Input material -
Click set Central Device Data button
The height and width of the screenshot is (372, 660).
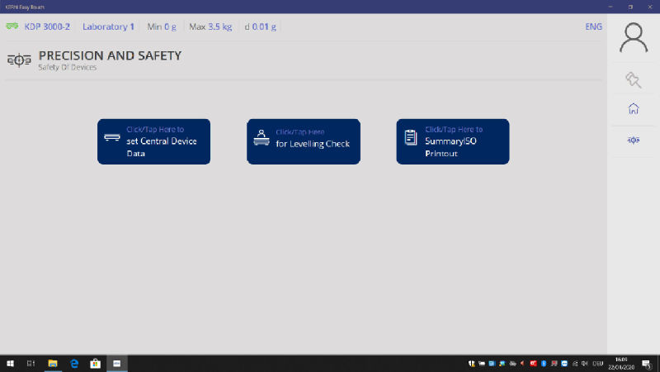153,141
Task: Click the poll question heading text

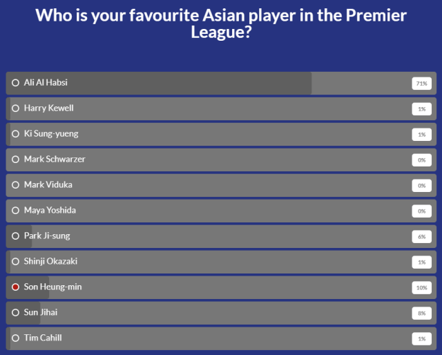Action: click(x=221, y=23)
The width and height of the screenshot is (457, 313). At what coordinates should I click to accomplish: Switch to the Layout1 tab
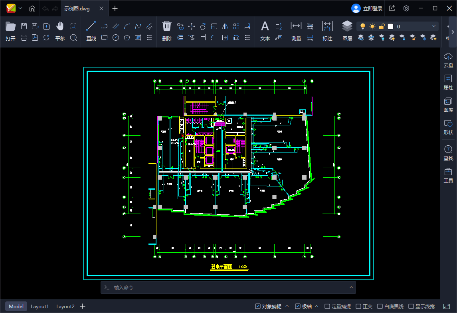(40, 306)
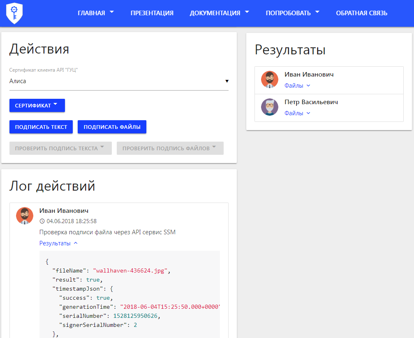Click Иван Иванович avatar in action log
Screen dimensions: 414x338
(25, 216)
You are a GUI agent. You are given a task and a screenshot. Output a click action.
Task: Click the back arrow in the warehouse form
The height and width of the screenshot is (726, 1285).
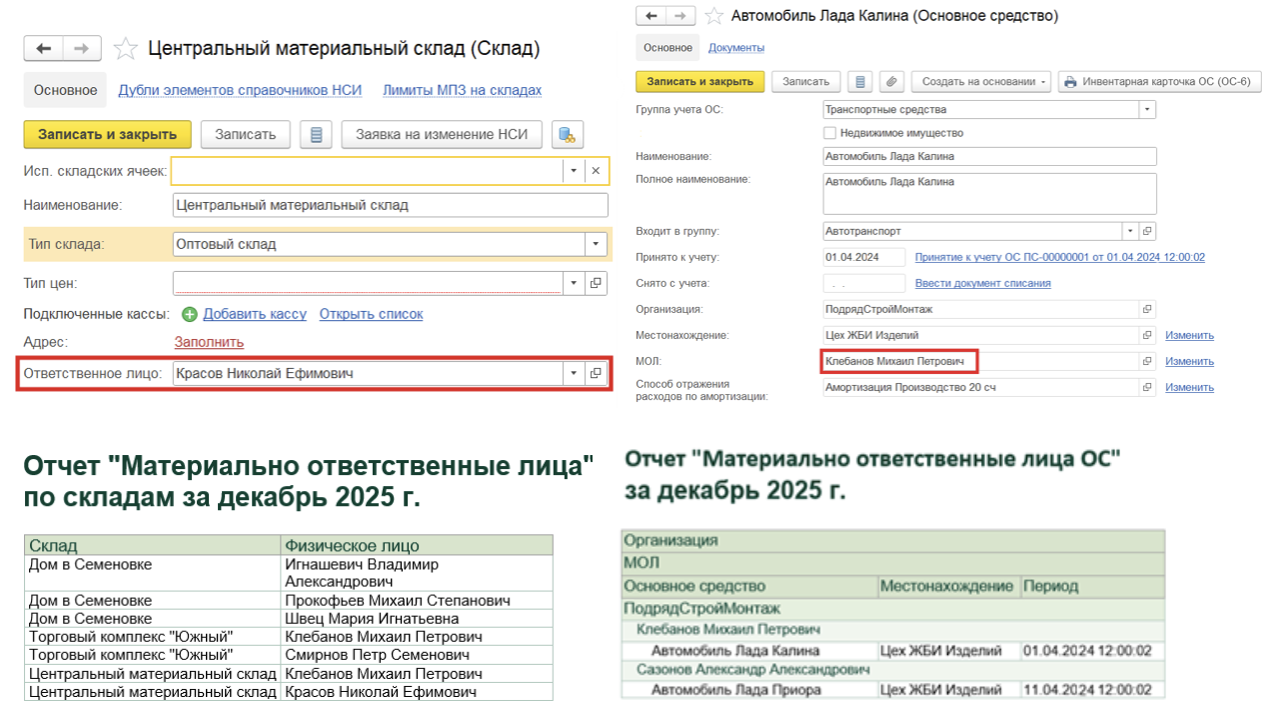point(45,48)
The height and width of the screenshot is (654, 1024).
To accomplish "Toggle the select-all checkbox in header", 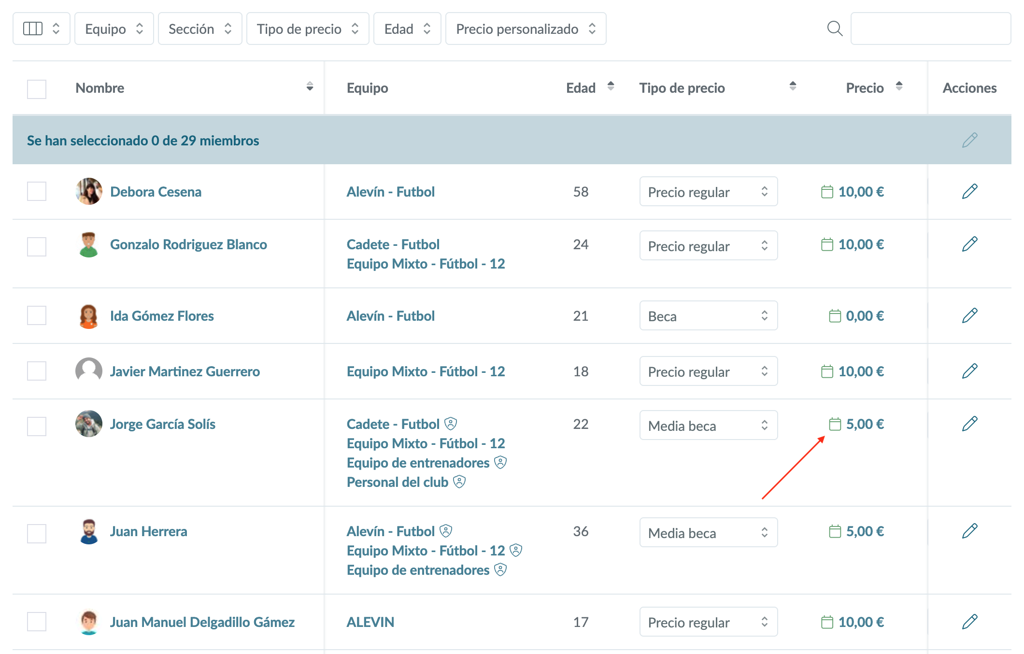I will (37, 89).
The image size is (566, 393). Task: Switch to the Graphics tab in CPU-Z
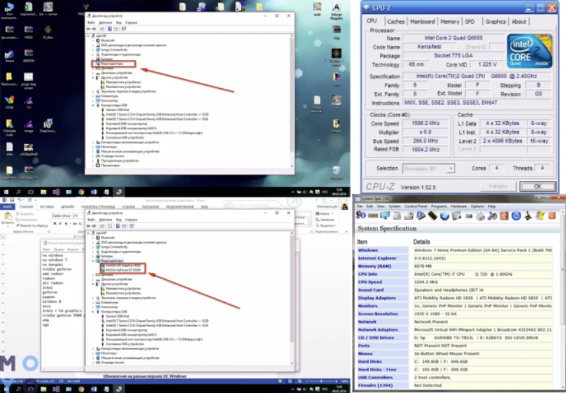[495, 21]
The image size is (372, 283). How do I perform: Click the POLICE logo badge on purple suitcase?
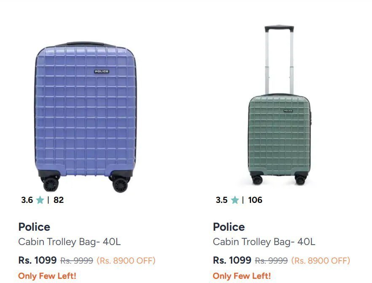point(102,71)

Task directions - Return, without any change, every line from the one containing "The image size is (372, 283)." through the end of the items above, both ends included, and omit the pictures from your answer.

Exercise solution -
The image size is (372, 283). How do I perform: Click the POLICE logo badge on purple suitcase?
point(102,71)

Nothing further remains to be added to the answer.